Would you please send me specific links when you can? I looked at the OWL 
requirements and issues list documents and I couldn't   easily figure out 
which parts of them you were referring to.

>  here's an example, tell me whaty you would do
>
>You say
>  Rule1 - if person(shoesize) != large then A
>  Rule2 - if person(shirtsize) != large then B
>  RULES-CLOSED-OVER http://www.foo.bar/document1.rdf
>
>and that seems fine,  but document1 includes
>   :Joe owl:class :person.
>   :Joe shoesize :large.
>   :Joe nickname "the gorilla".
>  :person rdf:type foo:human.
>
>now, foo is a namespace document which contains a bunch of facts about humans.
>It is clear that A is false, because the document you're closed over says 
>his shoesize is large
>But what about B being true?   We see that this document doesn't include 
>that his shirtsize isn large, but what is on foo:?  Maybe it says anyone 
>with the nickname "the gorilla" where's a large shirt, maybe it refers to 
>another document, ad infinitum.
>  So when there is a web of graphs refering to terms in other graphs, etc 
> - how do you know where things stop?  (see www-sw-meaning for a lot more 
> dicussion of this issue!)
>  this is also only one simple manifestation of this problem -- when you 
> talk about documents that are changing, scraped, etc. (all of which come 
> up on the web) it gets even uglier
>
>  Sandro put it well - it's not that we cannot do NAF, it's that designing 
> the mechanism for definining the bounds of a graph on the web is still an 
> unsolved problem --

Thanks for the example, it helps.
I think you've put your finger right on the nub of the problem.
I was indeed presuming that there is a mechanism to define the bounds of 
the knowledge base / graph, i.e., to well-define the set of premises.
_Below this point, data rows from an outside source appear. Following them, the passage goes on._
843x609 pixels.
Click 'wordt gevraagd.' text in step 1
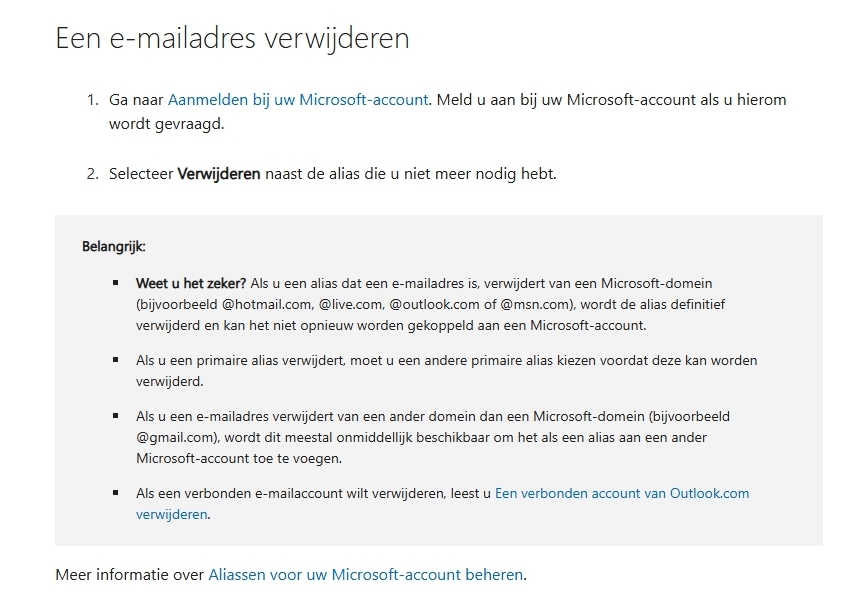[x=166, y=125]
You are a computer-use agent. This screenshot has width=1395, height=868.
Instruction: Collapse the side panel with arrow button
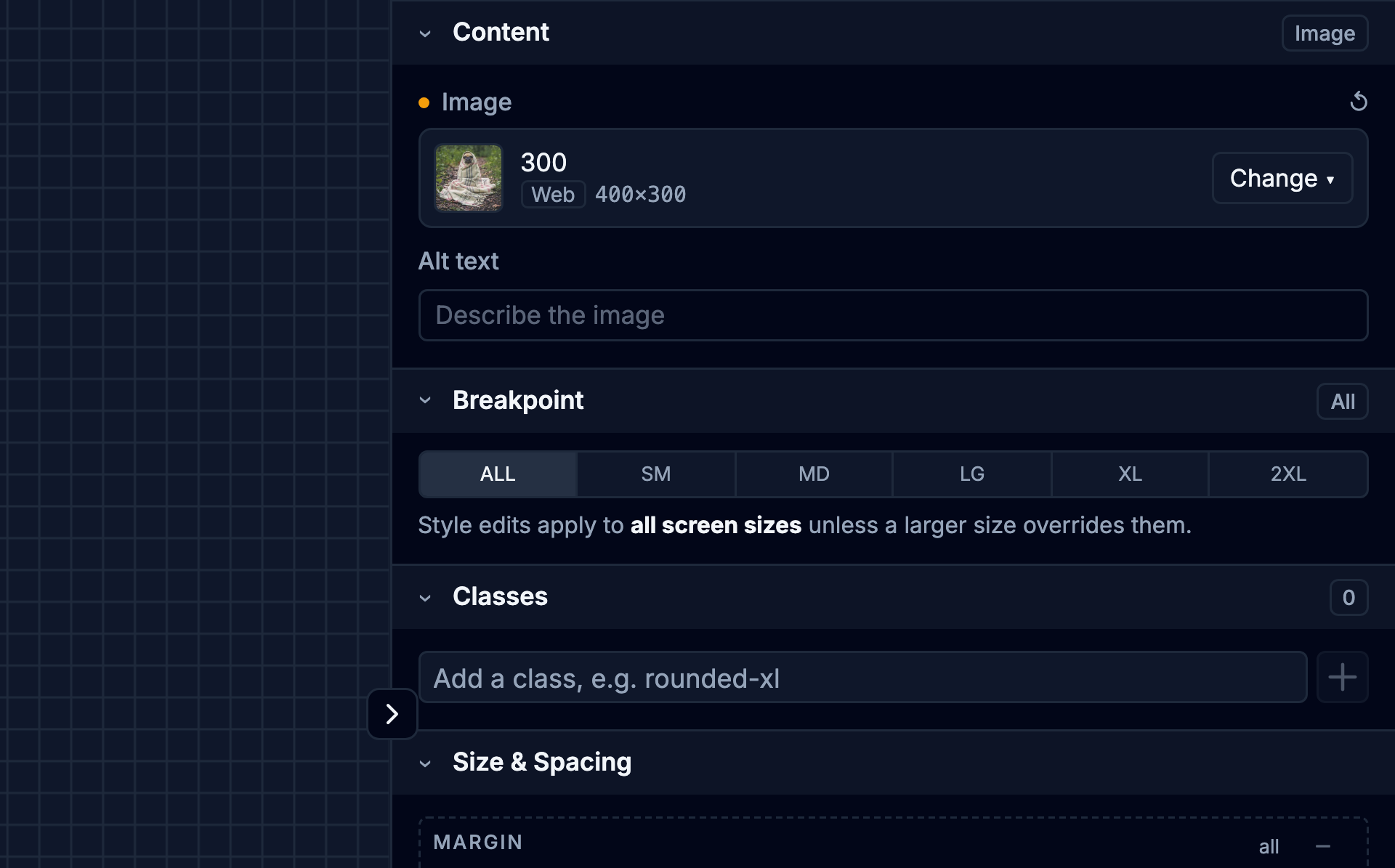coord(392,713)
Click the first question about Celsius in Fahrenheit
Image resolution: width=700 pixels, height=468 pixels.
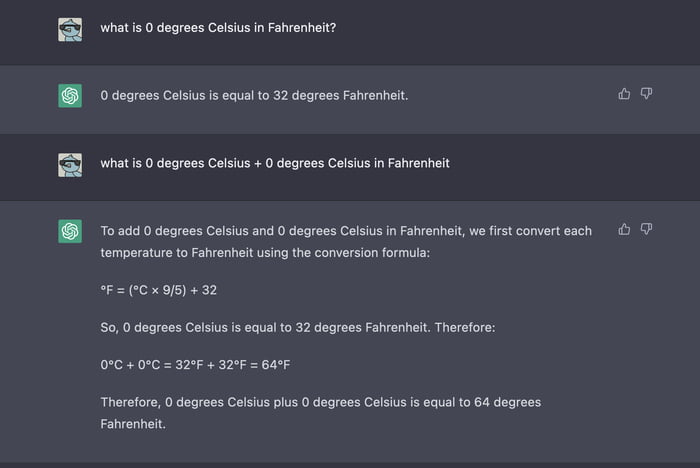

>  if the rules group has to solve it to make progess, that is risky 
> business....

I think the Semantic Web needs to solve it in an initial fashion, and quite 
soon.  There's a tremendous overambitiousness in thinking that this is 
*not* critical path.  It's not so hard to do, either -- in the following 
sense.  Programming languages "solved" it long ago with mechanisms that 
check transitively for inclusion (such as the "make" facility in C).
The obvious approach is to just use that type of idea for the Semantic 
Web.  Thus if the transitive closure of the "import" chains cannot be 
determined and meet the usual criteria of well-definedness then there is a 
KB scope violation of a "system-ish" nature.  This will force people to 
define more carefully exactly which portions of other KB's that they are 
importing -- including via more contentful module mechanisms within KB's -- 
and to do integrity checking on transitive closures of inclusion both 
initially when KB's are developed and periodically/dynamically as KB's are 
maintained/updated.

  I know that some don't like the idea of having to do this.  I think the 
alternative of not being allowed to define such scoping is, however, 
extremely undesirable.  The idea of "all RDF anywhere on the web" as 
something I would want to always *have to* use as my KB's scope is a 
complete non-starter practically -- consider issues of data/knowledge 
quality alone!  (I'm tempted to say it's ridiculous.  People talk about 
"trust" on the Semantic Web.  The most basic mechanism for trust is simply 
to know what set of premises the inferences were drawn from.  We'll be 
laughed out of town in most practical IT settings if we don't have a good 
story about this aspect of things.)

If we take the approach I'm suggesting (and others have suggested it too) 
then we don't have to get fancy about deep philosophy and unplumbed 
territory of "social meaning", or wait for more research on "trust",  to 
just get going on doing over the Web the kind of KR that has been proved in 
useful in decades of practical applications (and for a number of years in 
multi-agent systems).  We can then proceed incrementally/evolutionarily 
over time, as we develop further use cases and techniques, to open things 
up by having more implicit and relaxed mechanisms for importing / scoping 
the KB's/graphs.   We should start with what we know works, in short, and 
then work to improve upon it in the direction of reducing the burden of 
defining inclusion/import scoping.  As a practical matter, if there is a KB 
scope violation cf. above, then that doesn't mean we can't/won't do 
inferencing, depending on the purpose and kind of inferencing -- some kind 
of inferencing may be useful even when there is a violation.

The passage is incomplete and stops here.